[Records shown]:
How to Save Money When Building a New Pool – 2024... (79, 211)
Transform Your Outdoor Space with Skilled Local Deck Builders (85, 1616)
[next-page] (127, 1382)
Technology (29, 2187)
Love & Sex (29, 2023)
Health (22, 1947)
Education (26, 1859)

[Work item]:
Give again each line of the listing above, keeping every word the same.

[Exercise output]:
How to Save Money When Building a New Pool – 2024... (79, 211)
Transform Your Outdoor Space with Skilled Local Deck Builders (85, 1616)
[next-page] (127, 1382)
Technology (29, 2187)
Love & Sex (29, 2023)
Health (22, 1947)
Education (26, 1859)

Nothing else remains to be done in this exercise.